Dataset content ->
******

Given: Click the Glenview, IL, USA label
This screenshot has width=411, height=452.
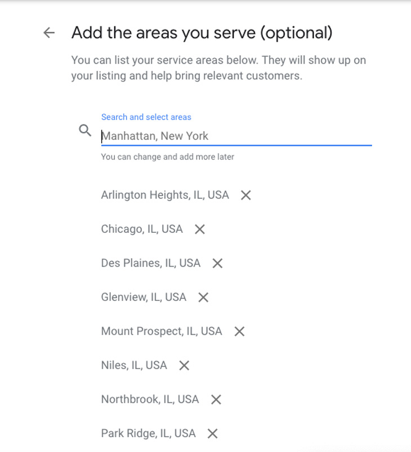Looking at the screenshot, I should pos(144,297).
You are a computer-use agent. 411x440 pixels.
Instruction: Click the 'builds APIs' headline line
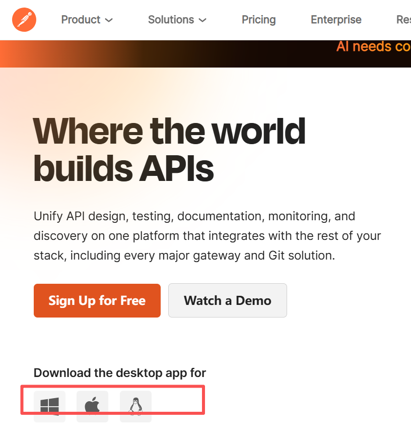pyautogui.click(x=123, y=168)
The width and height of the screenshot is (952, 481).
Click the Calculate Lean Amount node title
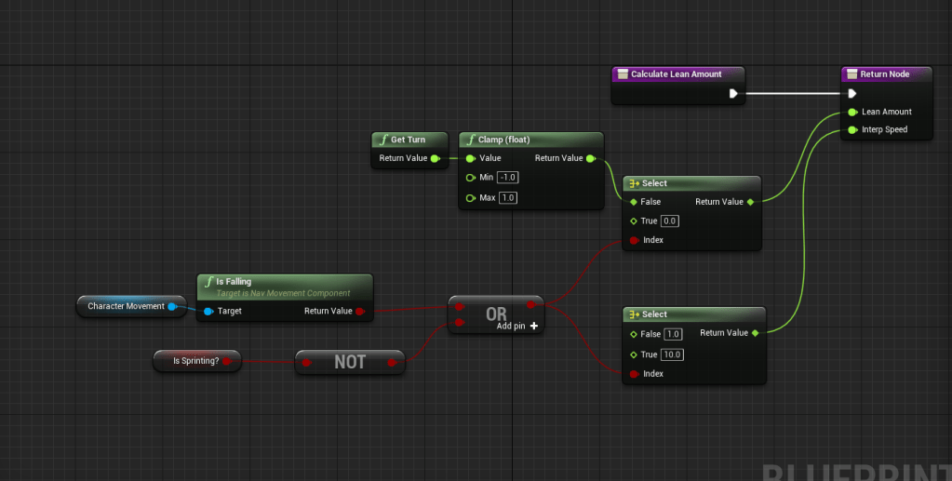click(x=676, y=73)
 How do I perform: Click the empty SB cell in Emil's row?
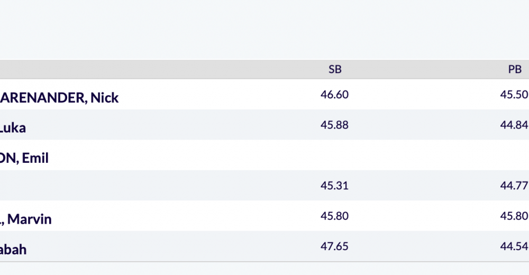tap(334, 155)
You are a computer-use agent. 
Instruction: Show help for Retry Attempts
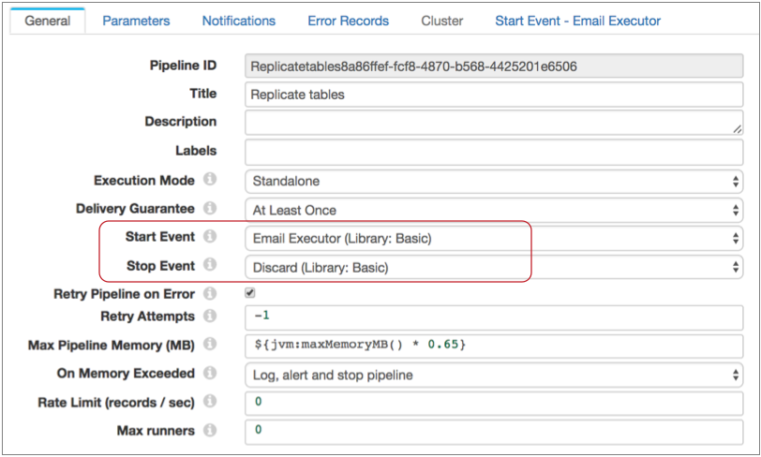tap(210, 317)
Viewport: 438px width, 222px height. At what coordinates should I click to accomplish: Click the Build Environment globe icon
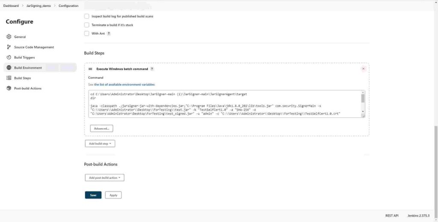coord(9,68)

******

Your instructions -> All lines in the preceding records that hold the word "computer" need to be copied.

Your response ->
You are a computer-use agent. 411x440 pixels.
You are a computer-use agent. 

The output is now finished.